Quraishi was not the only Islamic State figure killed in the operation, U.S. officials said. One of Quraishi’s lieutenants, who also lived in the building, barricaded himself and members of his family inside the building, on its second floor, the officials said. He and his wife tried to fire on the U.S. assault force and were also killed, the officials said.
The operation was in the planning stages since early December, when officials became convinced the Islamic State leader was located in the building, the officials said.
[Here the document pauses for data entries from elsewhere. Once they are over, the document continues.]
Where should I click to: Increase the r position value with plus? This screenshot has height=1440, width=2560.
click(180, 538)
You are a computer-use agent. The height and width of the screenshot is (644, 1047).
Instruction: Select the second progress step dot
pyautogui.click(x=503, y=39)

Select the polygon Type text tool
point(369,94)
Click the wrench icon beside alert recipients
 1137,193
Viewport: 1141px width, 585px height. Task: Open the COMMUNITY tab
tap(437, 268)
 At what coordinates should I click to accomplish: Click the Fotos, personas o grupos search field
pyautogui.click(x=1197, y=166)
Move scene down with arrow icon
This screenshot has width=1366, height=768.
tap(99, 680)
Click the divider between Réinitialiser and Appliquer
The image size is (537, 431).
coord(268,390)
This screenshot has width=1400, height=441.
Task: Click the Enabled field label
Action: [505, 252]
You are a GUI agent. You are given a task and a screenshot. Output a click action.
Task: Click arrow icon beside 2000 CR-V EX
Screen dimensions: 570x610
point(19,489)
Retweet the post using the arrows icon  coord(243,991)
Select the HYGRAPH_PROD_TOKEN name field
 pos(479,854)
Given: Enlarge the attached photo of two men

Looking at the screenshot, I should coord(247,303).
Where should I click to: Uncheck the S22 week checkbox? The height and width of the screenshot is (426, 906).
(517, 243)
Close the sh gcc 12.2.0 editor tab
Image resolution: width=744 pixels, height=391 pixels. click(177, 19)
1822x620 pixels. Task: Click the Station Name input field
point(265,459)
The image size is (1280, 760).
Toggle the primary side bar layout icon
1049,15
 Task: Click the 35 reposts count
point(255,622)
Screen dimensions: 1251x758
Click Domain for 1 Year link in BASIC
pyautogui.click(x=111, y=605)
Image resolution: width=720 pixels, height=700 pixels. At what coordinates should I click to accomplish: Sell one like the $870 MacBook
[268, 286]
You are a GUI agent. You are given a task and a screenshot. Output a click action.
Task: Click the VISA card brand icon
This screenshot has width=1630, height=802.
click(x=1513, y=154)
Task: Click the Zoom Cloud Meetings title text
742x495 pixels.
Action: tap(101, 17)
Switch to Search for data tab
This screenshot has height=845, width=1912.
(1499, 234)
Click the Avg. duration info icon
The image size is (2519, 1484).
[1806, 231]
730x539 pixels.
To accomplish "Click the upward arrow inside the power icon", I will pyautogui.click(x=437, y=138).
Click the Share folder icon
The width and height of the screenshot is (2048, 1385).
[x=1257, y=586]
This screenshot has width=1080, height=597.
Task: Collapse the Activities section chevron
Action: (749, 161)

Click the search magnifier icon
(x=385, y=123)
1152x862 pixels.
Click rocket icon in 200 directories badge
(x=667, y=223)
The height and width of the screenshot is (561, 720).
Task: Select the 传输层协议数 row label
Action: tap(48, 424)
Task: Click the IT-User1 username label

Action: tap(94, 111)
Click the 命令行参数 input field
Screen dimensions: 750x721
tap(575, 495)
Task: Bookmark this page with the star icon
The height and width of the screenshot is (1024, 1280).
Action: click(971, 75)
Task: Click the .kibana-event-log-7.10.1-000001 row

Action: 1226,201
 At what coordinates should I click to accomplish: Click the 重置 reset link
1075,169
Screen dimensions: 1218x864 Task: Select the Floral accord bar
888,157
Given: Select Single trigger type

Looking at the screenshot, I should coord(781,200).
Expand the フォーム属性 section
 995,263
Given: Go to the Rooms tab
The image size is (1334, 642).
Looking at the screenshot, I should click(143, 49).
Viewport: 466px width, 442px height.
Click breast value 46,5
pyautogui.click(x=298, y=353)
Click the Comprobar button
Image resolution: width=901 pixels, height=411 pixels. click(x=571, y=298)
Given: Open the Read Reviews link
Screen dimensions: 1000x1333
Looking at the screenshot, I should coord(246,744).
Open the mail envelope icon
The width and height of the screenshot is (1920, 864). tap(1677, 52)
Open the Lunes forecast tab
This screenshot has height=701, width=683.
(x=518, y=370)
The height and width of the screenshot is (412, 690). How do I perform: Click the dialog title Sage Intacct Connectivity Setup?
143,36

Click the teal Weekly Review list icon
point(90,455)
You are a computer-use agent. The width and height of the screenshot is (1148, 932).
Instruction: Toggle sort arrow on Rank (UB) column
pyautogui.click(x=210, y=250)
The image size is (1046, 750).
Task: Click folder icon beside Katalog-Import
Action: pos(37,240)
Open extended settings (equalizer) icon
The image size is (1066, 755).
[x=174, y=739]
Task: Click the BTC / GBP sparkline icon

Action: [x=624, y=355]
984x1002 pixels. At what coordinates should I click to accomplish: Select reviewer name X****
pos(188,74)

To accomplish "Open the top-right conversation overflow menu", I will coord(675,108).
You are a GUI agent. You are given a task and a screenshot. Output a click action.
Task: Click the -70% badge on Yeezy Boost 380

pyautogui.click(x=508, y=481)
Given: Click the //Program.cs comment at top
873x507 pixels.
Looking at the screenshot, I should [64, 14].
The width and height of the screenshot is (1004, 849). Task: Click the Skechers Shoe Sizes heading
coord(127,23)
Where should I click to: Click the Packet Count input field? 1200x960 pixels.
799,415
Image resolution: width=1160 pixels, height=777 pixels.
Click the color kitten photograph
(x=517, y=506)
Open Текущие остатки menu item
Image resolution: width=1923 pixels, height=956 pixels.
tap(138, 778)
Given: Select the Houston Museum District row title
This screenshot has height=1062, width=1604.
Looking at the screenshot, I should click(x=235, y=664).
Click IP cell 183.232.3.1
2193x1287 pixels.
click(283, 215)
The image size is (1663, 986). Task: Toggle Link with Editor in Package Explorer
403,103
But the number of children in the area and families on the first floor led U.S. officials to try to craft a mission aiming to safeguard civilians, they said.
That ultimately required putting at risk U.S. forces in a raid, instead of carrying out a remote strike, and calling for families on the first floor to evacuate, the officials said.
U.S. military procedures to guard against civilian casualties are currently under scrutiny following a high-profile mistaken drone strike in Afghanistan that the Pentagon initially hailed a success.
Biden gave final approvals for the mission on Tuesday during an Oval Office meeting with Defense Secretary Lloyd Austin and General Mark Milley, who as chairman of the Joint Chiefs of Staff is the top American military officer, U.S. officials said.
Biden, Vice President Kamala Harris and other administration officials monitored the operation in real-time from inside the White House Situation Room, receiving updates from Austin, Milley and General Frank McKenzie, who oversees U.S. forces in the Middle East, the officials said.
At one point, a helicopter involved in the operation suffered a mechanical failure and had to be moved and destroyed, the officials said. Another moment of tension came when U.S. forces tried to evacuate families from the first floor, they said.
“One of the first reports was that when the team came on site and called everyone to come out, those on the first floor … were led to safety,” the first official said. “Because obviously that was a key point of concern and why this operation was so complex.”
Biden said “God bless our troops” once the U.S. forces were wheels up after the operation, but kept tabs on them during the night as they moved to safety, officials said.
“Thanks to the bravery of our troops, this horrible terrorist leader is no more. Our forces carried out the operation with their signature preparation and precision,” Biden said in his remarks.